> **REQUIRED ACTIONS**:
1. In the account of the visit to Guha, repeat word for word the passage that begins at the words that have "Guha: So, you" and stops after "illusion in it.".
2. In the account of the visit to Guha, rewrite the paragraph starting "Guha: The whole point of meditation" in fewer words, keeping its main points.

> **TEXT FOR ANALYSIS**:
I think Guha arrived in Mumbai on the evening of the 17th. I took an early morning bus from Pune the next day and reached the Hiranandani Gardens in Powai around 10 am. His friends in Mumbai had found a super swanky apartment for him in the top floor of a high-rise. My heart started racing as I entered the flat and saw him seated gracefully on a couch in a huge living room filled with designer furniture and expensive artwork! He smiled and asked me to come in and make myself comfortable. His body language seemed as though he knew me since long. I found a seat and looked around. From every wall hung a painting of either MF Hussain, Raza, Souza or Tyeb Mehta. There was what seemed like a small elevator in the corner of the living room. I got to know later that it was meant for taking food up to the private terrace. I spotted two smartly dressed cooks waiting in the kitchen. A brightly lit mini Shirdi Sai Baba temple of sparkling white marble stood at the mouth of the corridor leading up to the bedrooms. Around Guha was a motley group of about ten people. There were three middle-aged gentlemen – an interior designer, a self-taught photographer and a retired IT professional. A fresh-faced science PhD from UK had brought along a friend who had recently decided to dedicate his time to the study of the Vedanta. There was a young medical doctor from Pune and another guy pursuing his masters in English literature from Gujarat. In the corner to Guha’s right sat a teenaged girl who was in the middle of a crisis, unable to handle the pressures of law school and her family’s expectations.
Guha started talking. The young PhD and his friend were putting forth some serious questions.
Guha: So, you see, thought gives solidity to the perceptive mechanism by creating an alternative reality and making you believe that you have a being, you are a somebody. You know, the scriptural significance of “third eye” is, when your wisdom flowers no disturbance can create illusion inside you. Your ability to see the way things are with you and with others cannot be clouded. You see me as a man and that’s it, no more illusion in it.
M: Why do you think yoga or other meditative exercises are considered different from the use of chemical substances to alter the perceptive reality?
Guha: The whole point of meditation was to do exactly the opposite. During meditation, the steps were originally devised to make you see the way you are supposed see. One of the fundamental prayers of the Hindus was: Take me from the Unreal to Real, Asatoma Sadgamaya. Whatever I see here is real, but what I think about it is unreal. That’s the beginning of the unreal because I’m using my imaginative faculty. The divisions like brahmin, shudra etc. have been created amongst us out of this imaginative faculty. Knowledge has created these identities and imposed them on you, telling you what you should be. This imposition is not acceptable to the system (body). So, right from the beginning, there is a conflict. The conflict is you’re being told what you should be, how you should lead your life, what is bad, what is good, what you will get out of life, and it goes on and on. You are being constantly bombarded by information.

> **RECORDED INFORMATION**:
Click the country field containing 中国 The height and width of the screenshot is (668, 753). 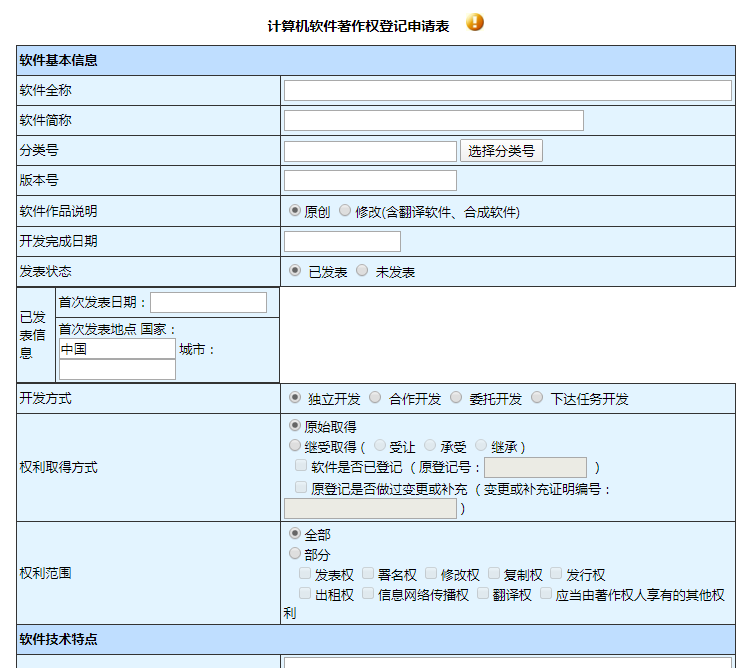pos(117,349)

> **RESULTS BY TASK**:
1.
Guha: So, you see, thought gives solidity to the perceptive mechanism by creating an alternative reality and making you believe that you have a being, you are a somebody. You know, the scriptural significance of “third eye” is, when your wisdom flowers no disturbance can create illusion inside you. Your ability to see the way things are with you and with others cannot be clouded. You see me as a man and that’s it, no more illusion in it.

2. Guha says meditation was meant to do the opposite of using chemicals to alter perception. Its steps were first devised to make you see things as they are. He cites the Hindu prayer "Take me from the Unreal to Real," Asatoma Sadgamaya. What he sees is real, but what he thinks about it is unreal, because it comes from the imaginative faculty. That faculty created divisions such as brahmin and shudra. Knowledge creates identities and imposes them on you, telling you what you should be. The body does not accept this, so conflict is there from the start. You are told how to live, what is good and bad, and what you will get out of life, and you are constantly bombarded by information.